Problem details
Using the data below, show every line where the word "computer" occurs.

──────

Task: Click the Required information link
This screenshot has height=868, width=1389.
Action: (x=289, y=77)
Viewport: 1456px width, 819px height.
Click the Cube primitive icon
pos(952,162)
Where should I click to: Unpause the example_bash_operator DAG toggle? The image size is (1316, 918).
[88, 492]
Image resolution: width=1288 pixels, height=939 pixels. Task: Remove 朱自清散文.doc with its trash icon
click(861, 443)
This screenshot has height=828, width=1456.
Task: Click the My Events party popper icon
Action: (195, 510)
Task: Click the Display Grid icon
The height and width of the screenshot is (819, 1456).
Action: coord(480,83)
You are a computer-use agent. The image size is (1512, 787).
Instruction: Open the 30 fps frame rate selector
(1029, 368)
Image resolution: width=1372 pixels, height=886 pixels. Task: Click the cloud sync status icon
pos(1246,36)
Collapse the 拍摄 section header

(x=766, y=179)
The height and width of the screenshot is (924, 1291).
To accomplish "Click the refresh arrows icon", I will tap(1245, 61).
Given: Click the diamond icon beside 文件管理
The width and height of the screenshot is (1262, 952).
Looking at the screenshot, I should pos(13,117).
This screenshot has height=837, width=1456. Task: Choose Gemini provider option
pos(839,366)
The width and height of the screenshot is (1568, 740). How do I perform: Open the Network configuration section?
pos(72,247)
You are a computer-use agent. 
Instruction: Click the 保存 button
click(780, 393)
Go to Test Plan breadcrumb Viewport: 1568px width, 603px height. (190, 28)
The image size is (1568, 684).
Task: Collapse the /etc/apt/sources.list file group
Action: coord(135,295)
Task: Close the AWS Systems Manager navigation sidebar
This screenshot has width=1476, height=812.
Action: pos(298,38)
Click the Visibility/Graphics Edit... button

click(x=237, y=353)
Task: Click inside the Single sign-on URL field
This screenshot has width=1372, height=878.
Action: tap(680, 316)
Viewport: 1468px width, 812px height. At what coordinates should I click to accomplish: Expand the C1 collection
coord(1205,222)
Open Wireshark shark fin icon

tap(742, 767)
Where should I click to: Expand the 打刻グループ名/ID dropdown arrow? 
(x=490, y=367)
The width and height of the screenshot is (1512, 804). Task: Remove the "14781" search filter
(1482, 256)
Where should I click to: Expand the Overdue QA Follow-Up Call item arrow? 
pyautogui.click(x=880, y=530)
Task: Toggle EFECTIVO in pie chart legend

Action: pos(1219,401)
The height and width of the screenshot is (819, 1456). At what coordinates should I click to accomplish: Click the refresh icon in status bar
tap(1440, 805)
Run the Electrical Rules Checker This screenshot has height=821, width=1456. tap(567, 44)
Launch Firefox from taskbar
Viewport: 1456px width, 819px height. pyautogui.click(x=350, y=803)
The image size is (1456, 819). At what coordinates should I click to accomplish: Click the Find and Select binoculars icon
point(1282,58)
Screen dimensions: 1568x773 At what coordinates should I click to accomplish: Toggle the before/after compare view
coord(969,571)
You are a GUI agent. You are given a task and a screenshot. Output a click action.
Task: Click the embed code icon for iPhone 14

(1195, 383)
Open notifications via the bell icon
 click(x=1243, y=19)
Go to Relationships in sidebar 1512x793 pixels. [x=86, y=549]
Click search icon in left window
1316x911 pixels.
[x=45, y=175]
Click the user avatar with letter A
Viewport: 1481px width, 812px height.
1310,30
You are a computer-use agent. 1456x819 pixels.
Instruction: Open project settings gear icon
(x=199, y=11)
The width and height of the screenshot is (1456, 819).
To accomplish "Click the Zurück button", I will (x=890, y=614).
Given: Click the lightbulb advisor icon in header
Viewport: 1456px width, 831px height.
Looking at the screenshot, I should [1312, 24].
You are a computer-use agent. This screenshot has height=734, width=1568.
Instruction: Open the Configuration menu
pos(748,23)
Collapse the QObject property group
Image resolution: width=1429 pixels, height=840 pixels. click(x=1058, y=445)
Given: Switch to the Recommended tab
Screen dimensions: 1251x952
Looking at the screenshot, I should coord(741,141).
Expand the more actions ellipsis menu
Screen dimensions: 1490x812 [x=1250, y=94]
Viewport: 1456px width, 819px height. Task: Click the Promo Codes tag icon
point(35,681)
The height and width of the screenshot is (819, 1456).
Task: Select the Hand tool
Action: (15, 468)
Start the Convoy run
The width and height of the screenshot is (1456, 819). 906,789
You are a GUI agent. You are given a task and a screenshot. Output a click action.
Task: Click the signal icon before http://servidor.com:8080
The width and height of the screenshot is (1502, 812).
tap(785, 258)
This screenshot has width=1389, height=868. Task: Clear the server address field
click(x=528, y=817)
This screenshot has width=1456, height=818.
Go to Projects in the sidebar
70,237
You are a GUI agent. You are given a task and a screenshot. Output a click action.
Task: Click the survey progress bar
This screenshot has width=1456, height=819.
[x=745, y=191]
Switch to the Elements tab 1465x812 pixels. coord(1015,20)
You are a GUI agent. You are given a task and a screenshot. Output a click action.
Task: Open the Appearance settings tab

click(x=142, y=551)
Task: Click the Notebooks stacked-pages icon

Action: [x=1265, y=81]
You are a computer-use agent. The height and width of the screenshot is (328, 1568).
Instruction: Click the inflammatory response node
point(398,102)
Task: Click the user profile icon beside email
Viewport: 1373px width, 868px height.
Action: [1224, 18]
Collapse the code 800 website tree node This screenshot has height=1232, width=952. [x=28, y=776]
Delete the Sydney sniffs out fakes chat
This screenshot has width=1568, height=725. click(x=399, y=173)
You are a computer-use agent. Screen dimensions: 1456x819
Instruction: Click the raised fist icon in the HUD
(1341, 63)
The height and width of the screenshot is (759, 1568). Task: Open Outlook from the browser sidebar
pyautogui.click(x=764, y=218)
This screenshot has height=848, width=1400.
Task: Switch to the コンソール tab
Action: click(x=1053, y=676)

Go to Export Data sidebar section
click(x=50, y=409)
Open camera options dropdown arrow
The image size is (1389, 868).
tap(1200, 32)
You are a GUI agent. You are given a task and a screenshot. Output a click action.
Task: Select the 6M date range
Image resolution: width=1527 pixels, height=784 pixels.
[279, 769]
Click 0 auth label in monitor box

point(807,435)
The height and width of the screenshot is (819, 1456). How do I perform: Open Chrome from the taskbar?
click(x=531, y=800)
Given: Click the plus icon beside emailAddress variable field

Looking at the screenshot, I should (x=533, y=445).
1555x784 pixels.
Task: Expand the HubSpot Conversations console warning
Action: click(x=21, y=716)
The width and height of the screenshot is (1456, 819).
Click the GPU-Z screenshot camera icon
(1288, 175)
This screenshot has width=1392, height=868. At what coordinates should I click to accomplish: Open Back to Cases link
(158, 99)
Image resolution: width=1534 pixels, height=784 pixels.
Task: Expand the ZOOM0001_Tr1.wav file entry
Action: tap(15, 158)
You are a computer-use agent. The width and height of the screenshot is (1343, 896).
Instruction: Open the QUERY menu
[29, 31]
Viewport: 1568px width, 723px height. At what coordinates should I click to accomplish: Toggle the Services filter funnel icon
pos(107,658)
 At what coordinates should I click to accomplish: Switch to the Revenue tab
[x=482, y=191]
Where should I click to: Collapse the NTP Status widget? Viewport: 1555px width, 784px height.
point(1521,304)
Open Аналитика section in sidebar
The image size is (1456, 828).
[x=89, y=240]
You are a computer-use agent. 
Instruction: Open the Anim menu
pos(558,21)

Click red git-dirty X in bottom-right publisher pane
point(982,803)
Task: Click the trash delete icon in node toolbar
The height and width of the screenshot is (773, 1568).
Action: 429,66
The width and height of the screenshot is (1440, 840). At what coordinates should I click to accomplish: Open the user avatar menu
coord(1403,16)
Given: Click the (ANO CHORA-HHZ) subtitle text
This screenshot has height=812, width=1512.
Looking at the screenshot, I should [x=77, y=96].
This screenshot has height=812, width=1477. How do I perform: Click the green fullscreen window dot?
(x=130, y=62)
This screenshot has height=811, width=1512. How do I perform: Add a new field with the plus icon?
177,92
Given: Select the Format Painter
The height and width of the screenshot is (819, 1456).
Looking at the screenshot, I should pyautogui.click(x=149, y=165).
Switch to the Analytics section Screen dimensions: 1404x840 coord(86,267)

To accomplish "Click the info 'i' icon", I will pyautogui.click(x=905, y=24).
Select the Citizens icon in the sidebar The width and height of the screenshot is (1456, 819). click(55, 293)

──────

Expected answer
You are a computer-use agent. The image size is (1512, 787).
You are a computer-use agent. 
You are a computer-use agent. 1456x819 pixels.
You are a computer-use agent. This screenshot has height=734, width=1568.
You are a computer-use agent. The height and width of the screenshot is (328, 1568).
You are a computer-use agent. Screen dimensions: 1456x819
You are a computer-use agent. The width and height of the screenshot is (1343, 896).
You are a computer-use agent. 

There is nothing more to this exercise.